然後我們可以從r2暫存器開始遍歷,取出所有的引數。基本引數的裝箱就是指將int, short等型別轉換為Integer, Short這樣的Object,java裡已經有這樣的函式供我們使用了:
Integer.valueOf(int);
Short.valueOf(short);
…
0x03
如何處理返回值
我想到的辦法就是,為每一個被hook的函式都分配一個與其返回值對應的hook處理函式,由於返回值型別是確定的(8種基本型別加Object),所有我列舉的構造了9種不同返回值的hook處理函式(直接java編寫)。
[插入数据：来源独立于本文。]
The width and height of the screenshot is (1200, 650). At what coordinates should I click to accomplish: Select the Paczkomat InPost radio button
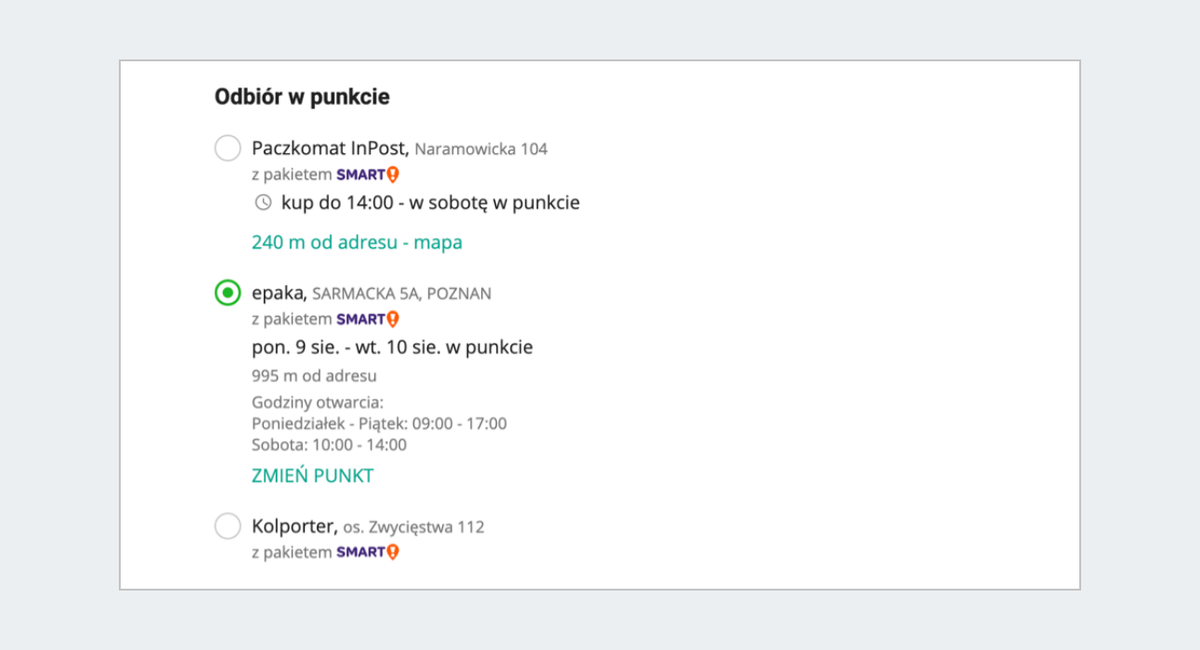point(228,149)
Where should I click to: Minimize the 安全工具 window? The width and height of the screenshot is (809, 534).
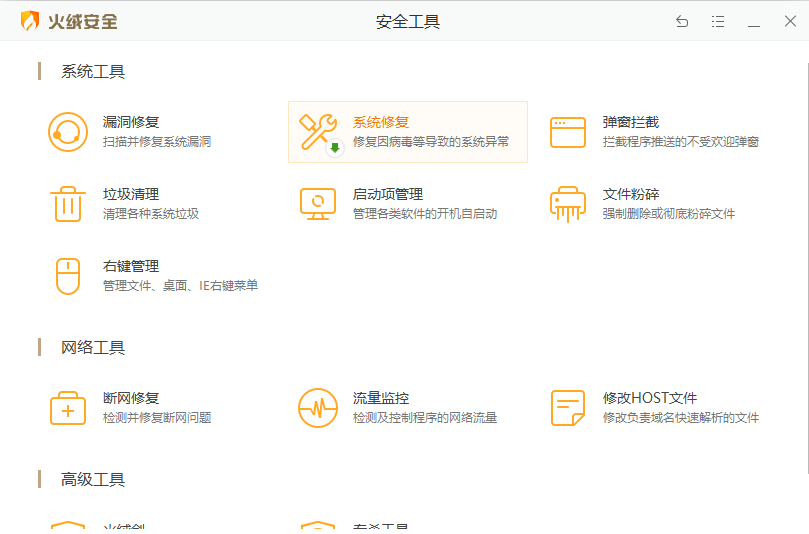(x=754, y=22)
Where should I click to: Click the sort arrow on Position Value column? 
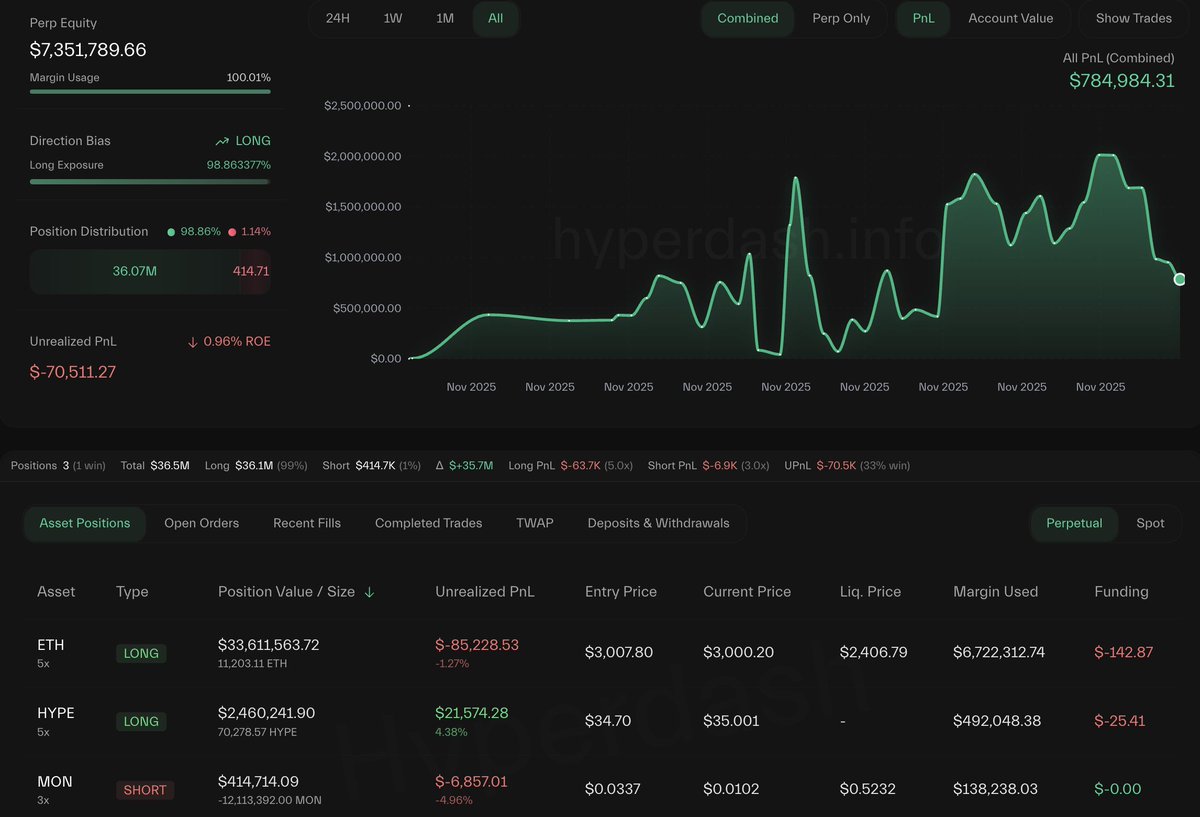(369, 592)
private static int onHookInt(Object artmethod, Object receiver,Object[] args) {
return (Integer) HookManager.onHooked(artmethod,receiver, args);
}
private static long onHookLong(Object artmethod, Objectreceiver, Object[] args) {
return (Long) HookManager.onHooked(artmethod,receiver, args);
}
private static double onHookDouble(Object artmethod,Object receiver, Object[] args) {
return (Double) HookManager.onHooked(artmethod,receiver, args);
}
private static char onHookChar(Object artmethod, Objectreceiver, Object[] args) {
return (Character) HookManager.onHooked(artmethod,receiver, args);
}
private static short onHookShort(Object artmethod, Objectreceiver, Object[] args) {
return (Short) HookManager.onHooked(artmethod,receiver, args);
}
private static float onHookFloat(Object artmethod, Objectreceiver, Object[] args) {
return (Float) HookManager.onHooked(artmethod,receiver, args);
}
private static Object onHookObject(Objectartmethod, Object receiver, Object[] args) {
return HookManager.onHooked(artmethod,receiver, args);
}
private static boolean onHookBoolean(Objectartmethod, Object receiver, Object[] args) {
return (Boolean) HookManager.onHooked(artmethod,receiver, args);
}
private static byte onHookByte(Object artmethod, Objectreceiver, Object[] args) {
return (Byte) HookManager.onHooked(artmethod,receiver, args);
}
而HookManager.onHooked返回的是Object型別,對於基本型別來說,我們只要對其拆箱就可以了。
0x04
結束
至此,關於android5.1上的hook就完成了,本文主要是為了解決前輩們做的hook demo遺留下來的一些問題,立志於對這一體系做一種補充,感謝大家。